Sri Lanka’s proposed coal power plant in Sampur has led to much controversy, with many groups lobbying against it, and calling for an alternative approach for electricity generation.
Today, several residents from Sampur visited Norochcholai to witness first hand the impact this coal power plant has had in the area. With the objective of finding answers to questions in mind, a group of individuals living in the vicinity of the proposed Sampur Coal power plant visited Norochcholai.
The group was initially escorted to several sites surrounding the Norochcholai Power Plant as our cameras witnessed the manner in which piles of coals were placed at the location, ignoring environmental hazards, and the threats posed to locals residing in the area
Former Adviser to the Ministry of Environment Dr. Janaka Ratnasiri claims the piling of coal in this manner violates the conditions as stated in the Environmental Impact Assessment Report.

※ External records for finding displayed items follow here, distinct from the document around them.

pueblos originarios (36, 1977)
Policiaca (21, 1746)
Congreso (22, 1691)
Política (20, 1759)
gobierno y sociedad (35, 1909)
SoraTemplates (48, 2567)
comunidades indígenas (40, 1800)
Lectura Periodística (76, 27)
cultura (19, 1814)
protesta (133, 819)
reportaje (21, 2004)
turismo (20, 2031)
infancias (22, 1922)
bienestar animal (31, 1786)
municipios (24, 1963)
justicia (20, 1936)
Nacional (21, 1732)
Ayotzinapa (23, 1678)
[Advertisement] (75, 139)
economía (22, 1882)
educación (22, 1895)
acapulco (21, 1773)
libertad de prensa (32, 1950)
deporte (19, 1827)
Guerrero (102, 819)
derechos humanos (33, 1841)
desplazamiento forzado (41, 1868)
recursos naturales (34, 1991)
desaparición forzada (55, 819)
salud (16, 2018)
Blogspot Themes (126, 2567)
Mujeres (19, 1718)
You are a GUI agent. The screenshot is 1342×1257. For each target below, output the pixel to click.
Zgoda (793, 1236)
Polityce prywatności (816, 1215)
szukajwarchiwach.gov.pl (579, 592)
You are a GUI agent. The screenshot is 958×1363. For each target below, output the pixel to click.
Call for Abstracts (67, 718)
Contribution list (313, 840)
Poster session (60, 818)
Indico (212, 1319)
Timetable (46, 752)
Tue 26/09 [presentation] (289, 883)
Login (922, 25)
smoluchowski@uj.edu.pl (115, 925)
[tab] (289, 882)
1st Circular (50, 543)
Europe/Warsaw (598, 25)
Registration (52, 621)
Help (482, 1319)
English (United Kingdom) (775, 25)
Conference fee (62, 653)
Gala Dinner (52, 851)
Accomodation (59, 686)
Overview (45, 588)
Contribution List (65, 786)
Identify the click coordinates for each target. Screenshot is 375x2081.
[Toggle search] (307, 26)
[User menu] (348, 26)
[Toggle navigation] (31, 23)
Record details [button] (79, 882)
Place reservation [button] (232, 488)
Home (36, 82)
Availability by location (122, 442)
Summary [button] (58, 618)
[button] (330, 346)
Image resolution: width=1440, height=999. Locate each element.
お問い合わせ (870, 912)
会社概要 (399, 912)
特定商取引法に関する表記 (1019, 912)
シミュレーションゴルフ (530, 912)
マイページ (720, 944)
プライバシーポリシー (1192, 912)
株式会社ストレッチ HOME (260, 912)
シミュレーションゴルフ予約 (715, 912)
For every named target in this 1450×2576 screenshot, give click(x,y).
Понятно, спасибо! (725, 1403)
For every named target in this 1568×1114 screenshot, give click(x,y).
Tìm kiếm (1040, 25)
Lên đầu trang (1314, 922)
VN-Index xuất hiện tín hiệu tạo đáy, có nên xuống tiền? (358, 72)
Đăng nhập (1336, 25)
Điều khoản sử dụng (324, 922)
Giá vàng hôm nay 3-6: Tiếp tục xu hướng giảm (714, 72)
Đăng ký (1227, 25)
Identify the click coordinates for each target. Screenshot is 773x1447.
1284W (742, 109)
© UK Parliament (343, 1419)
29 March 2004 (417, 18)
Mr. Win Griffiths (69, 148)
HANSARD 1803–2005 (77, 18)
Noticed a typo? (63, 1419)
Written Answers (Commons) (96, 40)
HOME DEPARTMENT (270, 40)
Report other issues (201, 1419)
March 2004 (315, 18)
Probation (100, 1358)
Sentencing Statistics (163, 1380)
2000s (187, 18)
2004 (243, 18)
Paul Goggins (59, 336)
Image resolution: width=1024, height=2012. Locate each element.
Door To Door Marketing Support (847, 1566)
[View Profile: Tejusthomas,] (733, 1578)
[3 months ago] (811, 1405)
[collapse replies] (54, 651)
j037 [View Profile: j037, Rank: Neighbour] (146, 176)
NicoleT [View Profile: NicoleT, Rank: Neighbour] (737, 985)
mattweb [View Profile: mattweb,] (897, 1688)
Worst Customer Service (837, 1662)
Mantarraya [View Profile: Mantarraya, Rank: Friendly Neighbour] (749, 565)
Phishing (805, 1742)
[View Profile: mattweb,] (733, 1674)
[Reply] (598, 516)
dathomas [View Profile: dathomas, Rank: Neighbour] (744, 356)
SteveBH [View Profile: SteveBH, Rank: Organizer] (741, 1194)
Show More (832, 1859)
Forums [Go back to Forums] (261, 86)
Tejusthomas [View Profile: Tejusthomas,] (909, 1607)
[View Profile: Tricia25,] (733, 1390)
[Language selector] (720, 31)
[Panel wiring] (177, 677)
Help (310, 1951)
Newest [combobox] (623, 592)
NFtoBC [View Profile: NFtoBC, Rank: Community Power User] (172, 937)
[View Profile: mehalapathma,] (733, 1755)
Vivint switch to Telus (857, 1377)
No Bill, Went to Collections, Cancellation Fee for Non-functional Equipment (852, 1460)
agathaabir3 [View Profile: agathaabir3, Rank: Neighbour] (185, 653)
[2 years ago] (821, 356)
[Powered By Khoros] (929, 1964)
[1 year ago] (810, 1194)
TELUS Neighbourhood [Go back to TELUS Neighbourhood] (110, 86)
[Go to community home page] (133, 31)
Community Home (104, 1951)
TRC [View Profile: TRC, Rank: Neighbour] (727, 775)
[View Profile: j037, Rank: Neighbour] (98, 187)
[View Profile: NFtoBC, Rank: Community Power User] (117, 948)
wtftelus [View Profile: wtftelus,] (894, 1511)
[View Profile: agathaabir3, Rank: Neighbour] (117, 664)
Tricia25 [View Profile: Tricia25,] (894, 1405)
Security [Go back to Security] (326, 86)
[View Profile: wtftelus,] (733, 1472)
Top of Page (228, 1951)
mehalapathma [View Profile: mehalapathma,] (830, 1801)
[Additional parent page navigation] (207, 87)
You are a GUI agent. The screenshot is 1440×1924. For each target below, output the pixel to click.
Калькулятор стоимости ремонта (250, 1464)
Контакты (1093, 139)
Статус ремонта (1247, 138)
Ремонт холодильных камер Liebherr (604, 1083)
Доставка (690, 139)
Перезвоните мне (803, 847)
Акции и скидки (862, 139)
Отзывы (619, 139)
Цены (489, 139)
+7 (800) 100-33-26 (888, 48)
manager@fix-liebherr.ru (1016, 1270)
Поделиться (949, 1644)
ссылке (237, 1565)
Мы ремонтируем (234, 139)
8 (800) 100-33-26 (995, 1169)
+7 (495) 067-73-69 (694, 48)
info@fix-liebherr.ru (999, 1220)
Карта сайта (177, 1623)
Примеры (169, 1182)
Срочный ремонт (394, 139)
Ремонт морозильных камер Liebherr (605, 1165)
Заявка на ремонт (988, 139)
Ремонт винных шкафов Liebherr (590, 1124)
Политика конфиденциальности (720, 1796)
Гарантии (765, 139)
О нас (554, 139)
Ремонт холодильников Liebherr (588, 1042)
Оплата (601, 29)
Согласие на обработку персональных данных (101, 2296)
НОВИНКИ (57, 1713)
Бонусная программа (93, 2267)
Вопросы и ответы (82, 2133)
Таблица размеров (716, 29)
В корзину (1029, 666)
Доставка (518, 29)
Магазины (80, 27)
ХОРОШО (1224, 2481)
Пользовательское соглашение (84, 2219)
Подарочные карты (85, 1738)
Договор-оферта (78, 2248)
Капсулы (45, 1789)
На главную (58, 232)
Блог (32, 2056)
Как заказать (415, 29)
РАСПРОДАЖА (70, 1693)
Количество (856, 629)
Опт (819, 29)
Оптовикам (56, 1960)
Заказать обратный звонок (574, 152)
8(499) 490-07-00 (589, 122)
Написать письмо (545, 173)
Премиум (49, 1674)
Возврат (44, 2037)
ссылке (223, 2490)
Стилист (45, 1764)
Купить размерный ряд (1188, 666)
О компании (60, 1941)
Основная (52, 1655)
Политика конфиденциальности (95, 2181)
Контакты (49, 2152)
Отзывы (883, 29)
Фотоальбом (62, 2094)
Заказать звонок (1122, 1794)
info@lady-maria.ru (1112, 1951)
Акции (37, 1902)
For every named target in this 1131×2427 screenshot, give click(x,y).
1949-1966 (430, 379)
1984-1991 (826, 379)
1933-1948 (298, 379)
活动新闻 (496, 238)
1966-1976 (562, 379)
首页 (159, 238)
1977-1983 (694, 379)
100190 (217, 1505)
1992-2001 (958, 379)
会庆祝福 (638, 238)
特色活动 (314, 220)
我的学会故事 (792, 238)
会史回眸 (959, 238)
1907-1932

Coal fly-ash consists of heavy metals and can reach from stored fly ash into ground-water and endanger the health of the surrounding population. Generally, chemicals found in dry ash include mercury.
Fly ash that is considered as the waste product after generating electricity from burning coal is also a threat not only to the environment but also to the human respiratory system.
The visitors from Sampur subsequently engaged in a dialogue with the fishing community in the area. According to the headman of the community, their catch has reduced drastically since the commencement of the power plant.